The Investor and the Company agree as follows:
1. Subscription for Units. Subject to the terms and conditions of this Agreement, the undersigned hereby subscribes for and agrees to purchase the number of Units at $75,000 per Unit set forth opposite the Investor’s name on the last page of this Agreement (the “Subscription”). Simultaneously with the execution of this Agreement, the Investor agrees to deliver immediately available funds payable to the Company by check or by wire transfer in full the amount of his, her, or its Subscription to the Company. Subject to the conditions of this Agreement, the dollar amount so subscribed is hereby irrevocably tendered as a loan to the Company.
2. Purchase Terms.

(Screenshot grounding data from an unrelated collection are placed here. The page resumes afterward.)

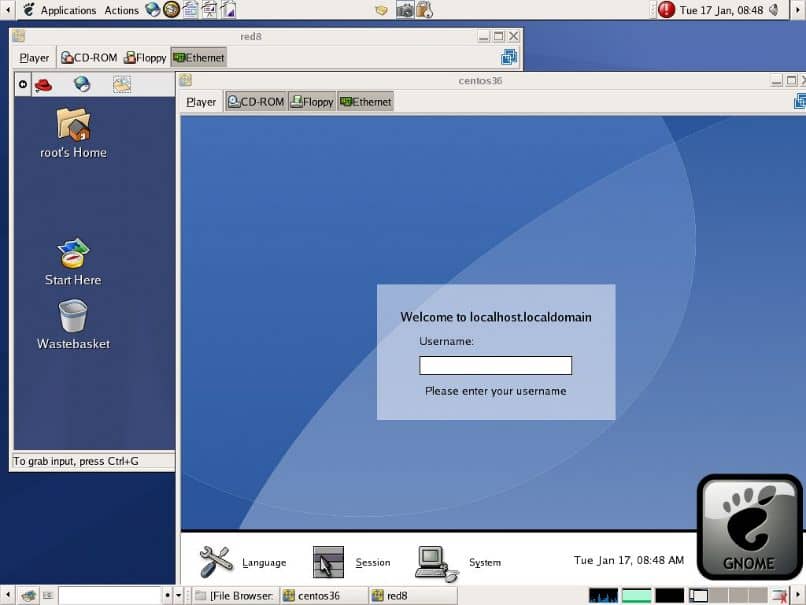Image resolution: width=806 pixels, height=605 pixels.
Task: Click the red alert icon beside the clock
Action: [666, 10]
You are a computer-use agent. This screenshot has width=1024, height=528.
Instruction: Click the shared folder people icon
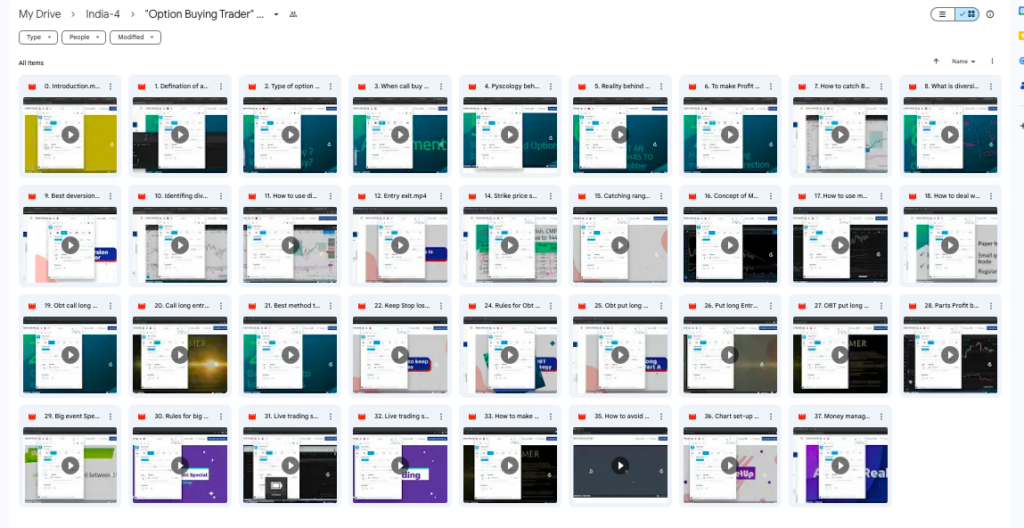(x=293, y=15)
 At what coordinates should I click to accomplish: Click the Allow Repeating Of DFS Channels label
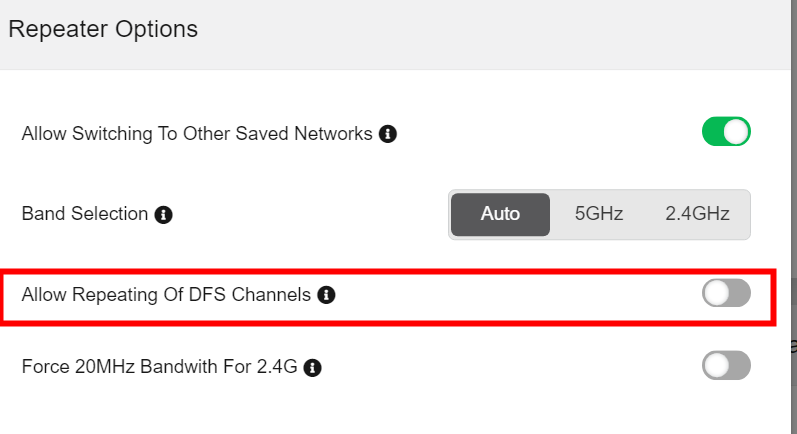[166, 295]
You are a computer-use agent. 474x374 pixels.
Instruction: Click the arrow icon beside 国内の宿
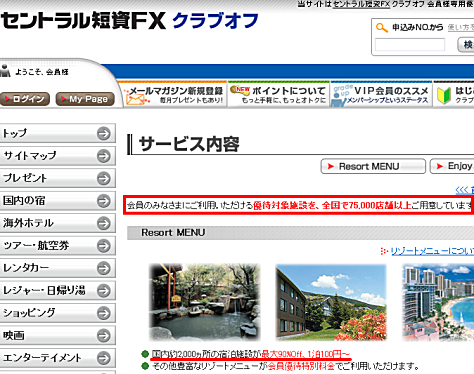coord(104,201)
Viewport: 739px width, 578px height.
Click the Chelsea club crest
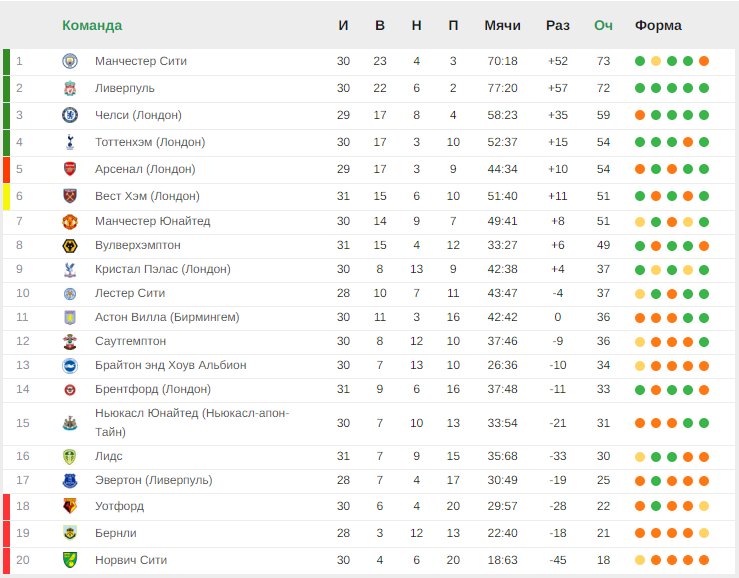tap(70, 115)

Upon receipt and acceptance of this Agreement by the Company, and upon receipt by the Company of the Subscription amount and the additional subscription documents, including the Investor Questionnaire, the Company shall promptly issue and deliver to the Investor stock certificates representing the Shares and Warrants purchased pursuant hereto. Delivery of the Share and Warrant certificates and signed agreements by the Company shall be via U.S. mail to the address shown under the Investor’s name on the last page of this Agreement or such other address that the Investor has provided to the Company as reflected in the Company’s records. In the event that this Agreement is not accepted by the Company within two business days following receipt of the above subscription documents and funds, the Subscription amount and the subscription documents will be promptly returned to the Investor.
3. Representations and Warranties of the Company. The Company represents and warrants to the Investor that the following shall be true and correct in all material respects.
3.1 Organization and Standing. The Company is a corporation duly organized, validly existing, and in good standing under the laws of the State of Nevada. The Company has all requisite corporate power and authority to carry on its business as presently conducted. The Company is qualified to do business as a foreign corporation in each jurisdiction in which such qualification is required and where failure to be so qualified would not have a material adverse effect on the Company’s business as now conducted.
3.2 Corporate Power. The Company has all requisite legal and corporate power to execute and deliver this Agreement, to sell and issue the Shares hereunder, and to carry out and perform its obligations under the terms of this Agreement.
3.3 Share and Warrant Issuances. Upon receipt of the consideration therefor, the Shares and the shares of common stock issuable upon exercise of the Warrants will be fully paid and nonassessable.
3.4 Authorization. All corporate action on the part of the Company, its officers and directors necessary for the authorization, execution, delivery and performance by the Company of this Agreement, the authorization, issuance, sale and delivery of the Shares and Warrants, and the performance of all of the Company’s obligations hereunder has been taken. This Agreement, when executed and delivered by the Company, shall constitute a valid and legally binding obligation of the Company enforceable in accordance with its respective terms, subject to laws of general application relating to bankruptcy, insolvency and the relief of debtors and rules of law governing specific performance, injunctive relief or other equitable remedies.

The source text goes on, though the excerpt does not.